= AUFGABEN =
1 – Liste alle gesundheitlichen Beschwerden von Carson McCullers auf, die der Lesetext nennt. Übernimm die Bezeichnungen aus dem Text.
2 – Gib den Lesetext von „Carson McCullers wurde“ bis „andere als zuträglich.“ wortgetreu wieder.

Carson McCullers: A Tree, a Rock, a Cloud

Posted on: Mai 8th, 2014 by Fabian Thomas No Comments
carson-mccullersEin eher ungewohnter Blick: The Ballad of the Sad Café in Knallbunt (gefunden bei Strand Books)

Carson McCullers wurde 1917 in einer Kleinstadt in Georgia geboren, etwas mehr als fünfzig Jahre später starb sie in Upstate New York. Ein glückliches Leben war ihr kaum beschieden: Rheuma, Herz- und Kreislaufprobleme begleiteten sie, ein Schlaganfall führte zur halbseitigen Lähmung; ihr mittleres bis schweres Alkoholleiden war da auch alles andere als zuträglich.

= EINTRÄGE =
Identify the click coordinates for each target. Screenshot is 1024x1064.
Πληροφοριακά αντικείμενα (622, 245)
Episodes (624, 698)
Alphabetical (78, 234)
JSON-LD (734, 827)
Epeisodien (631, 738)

= LÖSUNGEN =
1 –
- Rheuma
- Herz- und Kreislaufprobleme
- Schlaganfall
- halbseitige Lähmung
- mittleres bis schweres Alkoholleiden

2 –
Carson McCullers wurde 1917 in einer Kleinstadt in Georgia geboren, etwas mehr als fünfzig Jahre später starb sie in Upstate New York. Ein glückliches Leben war ihr kaum beschieden: Rheuma, Herz- und Kreislaufprobleme begleiteten sie, ein Schlaganfall führte zur halbseitigen Lähmung; ihr mittleres bis schweres Alkoholleiden war da auch alles andere als zuträglich.